→ **Your assignment**:
Your answer must be the exact lines from the one holding "Given: Open the 包钢股份 600010 stock card" through the end of the entries, with no pictures.
___ Data for this exercise
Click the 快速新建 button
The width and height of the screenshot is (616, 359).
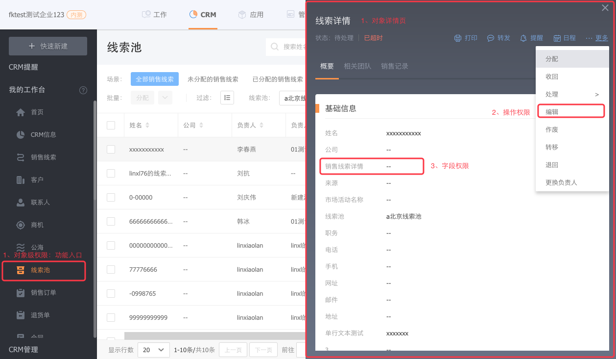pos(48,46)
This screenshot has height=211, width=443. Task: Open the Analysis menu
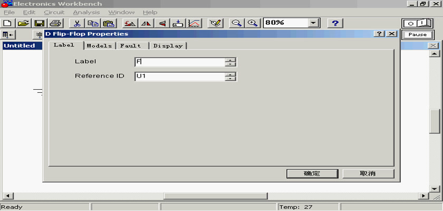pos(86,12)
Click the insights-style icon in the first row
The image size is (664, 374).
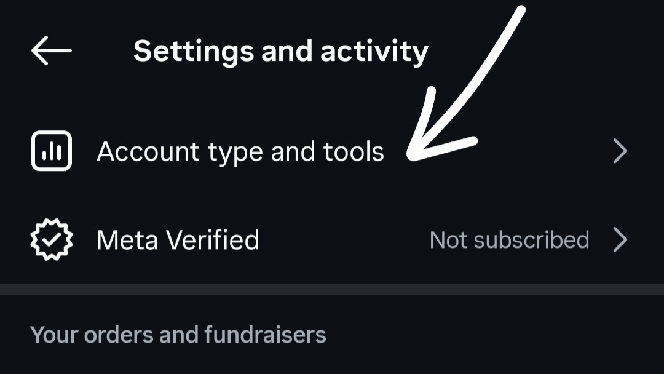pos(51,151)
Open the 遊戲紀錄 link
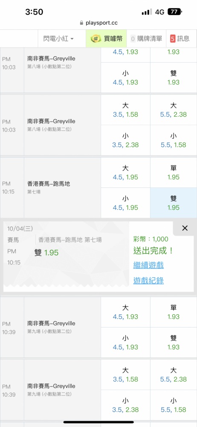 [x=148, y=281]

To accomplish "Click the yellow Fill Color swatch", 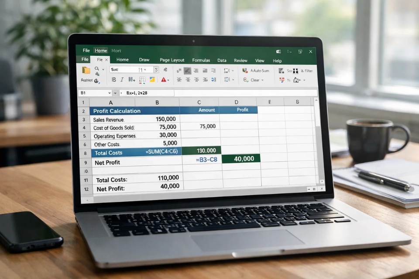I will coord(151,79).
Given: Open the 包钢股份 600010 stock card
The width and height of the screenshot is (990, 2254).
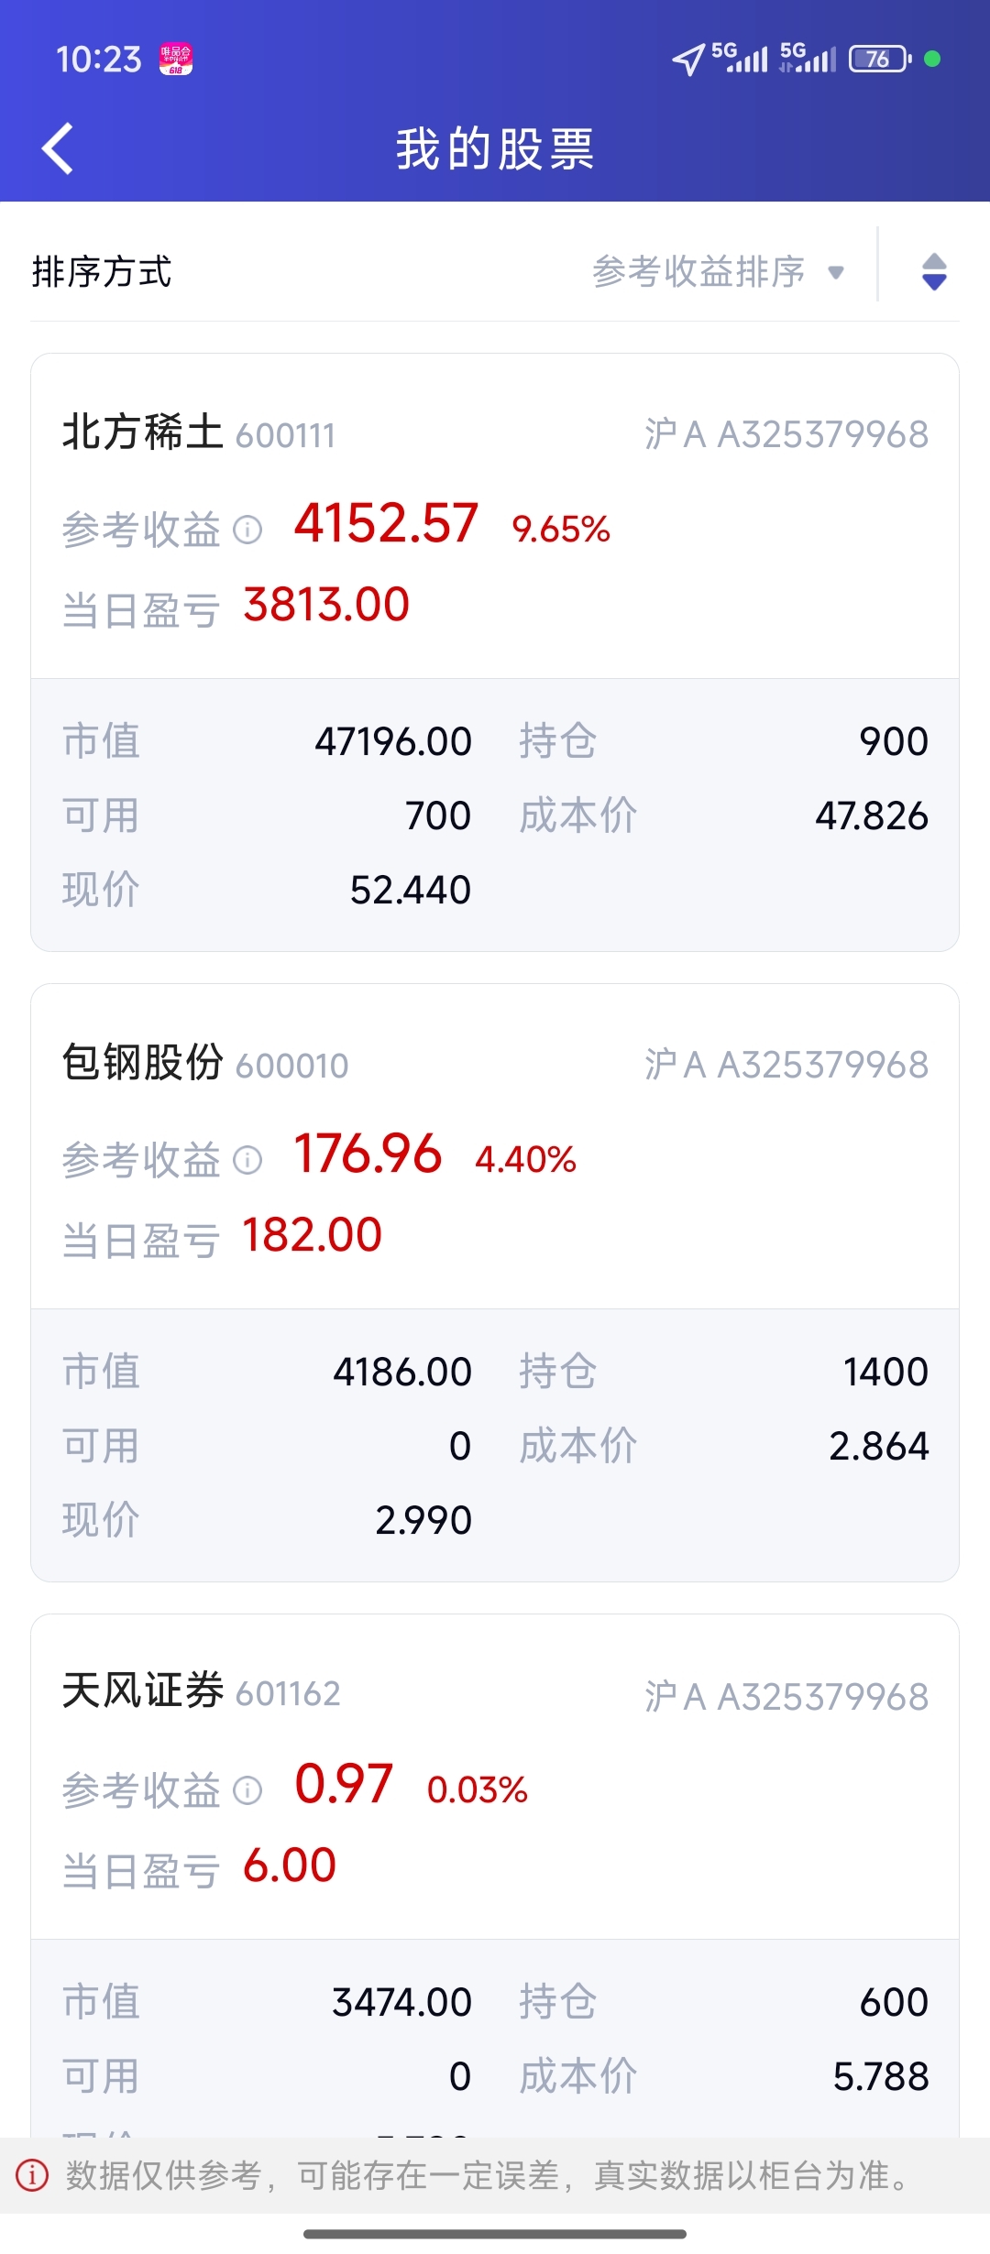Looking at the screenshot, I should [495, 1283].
______
→ **Reply**:
Given: Open the 包钢股份 600010 stock card
The width and height of the screenshot is (990, 2254).
Looking at the screenshot, I should [495, 1283].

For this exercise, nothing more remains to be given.